Electronic Theses and Dissertations Archive

Date

2026

Document Type

Thesis

Degree Name

Master of Science

Department

Psychology

Committee Chair

Joah Williams

Committee Member

Helen Sable

Committee Member

Kristoffer Berlin

Committee Member

Rory Pfund

Abstract

The deleterious effects of surviving the sudden loss of a close other are widespread, yet largely underexamined among emerging adults. Despite evidence recognizing prolonged grief (PG), posttraumatic stress (PTS), and depression as related yet distinct syndromes, there is a gap in knowledge in how this these symptoms cohere and to what extent overall health functioning relates to this constellation in sudden loss survivors. The present study used network systems modeling to examine centrality patterns within and across domains of PG, PTS, depression, and overall health functioning among undergraduate students bereaved by sudden loss (N = 606).

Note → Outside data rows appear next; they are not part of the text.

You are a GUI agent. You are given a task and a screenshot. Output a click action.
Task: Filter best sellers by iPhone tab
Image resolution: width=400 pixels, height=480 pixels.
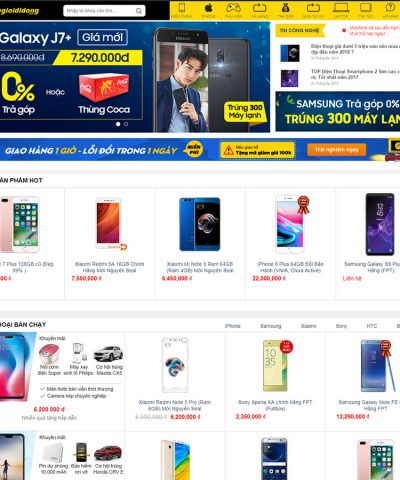(x=233, y=326)
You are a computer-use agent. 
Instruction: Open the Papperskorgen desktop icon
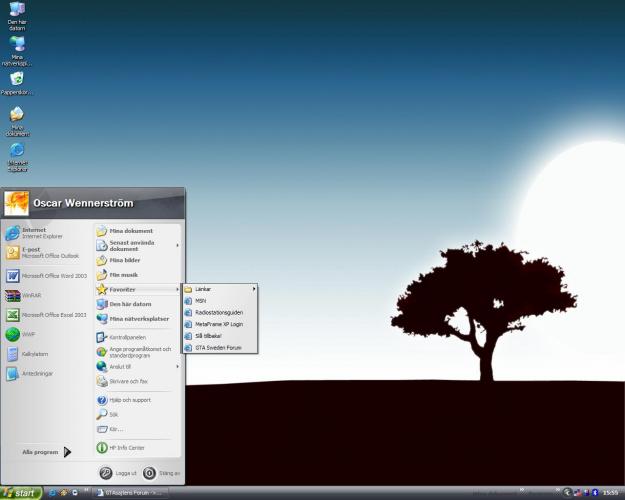(17, 80)
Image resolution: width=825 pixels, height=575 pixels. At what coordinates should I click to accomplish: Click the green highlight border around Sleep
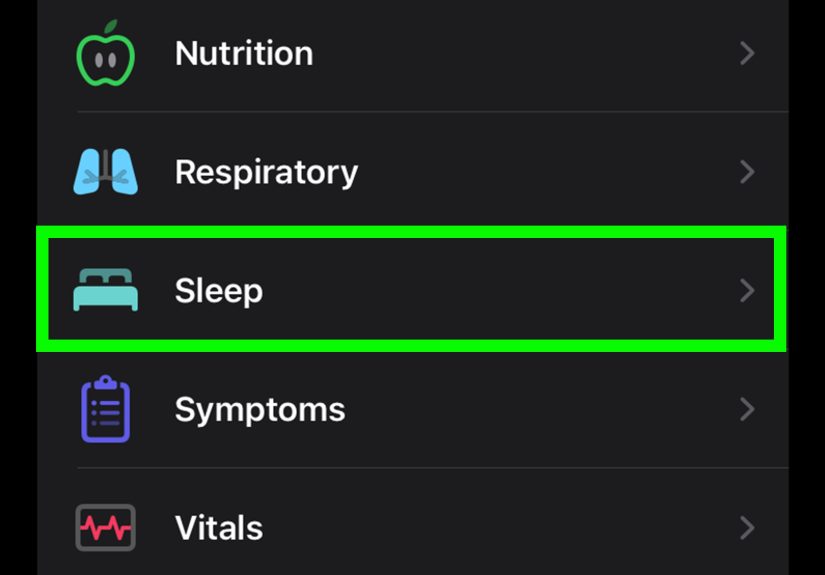click(410, 232)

Results from one-step bridge expected influence estimates indicated that positively associated symptoms such as PTS-related risk-taking and reliving, and PG-related difficulty trusting, difficulty accepting the loss, shock, and avoiding reminders of the loss demonstrated strongest connectivity across domains. Indicators of overall health were inversely associated with symptom domains, suggesting that greater PG, PTS, and depression symptom severity in PTS, PG, and depression corresponds to poorer functioning related to emotional problems, pain, general mental health, and physical functioning. All within- and cross-domain network models demonstrated adequate stability levels (CS[cor = 0.7] = 0.36 to 0.75).

Comments

Data is provided by the student.

Library Comment

Dissertation or thesis originally submitted to ProQuest/Clarivate.

Notes

Open Access.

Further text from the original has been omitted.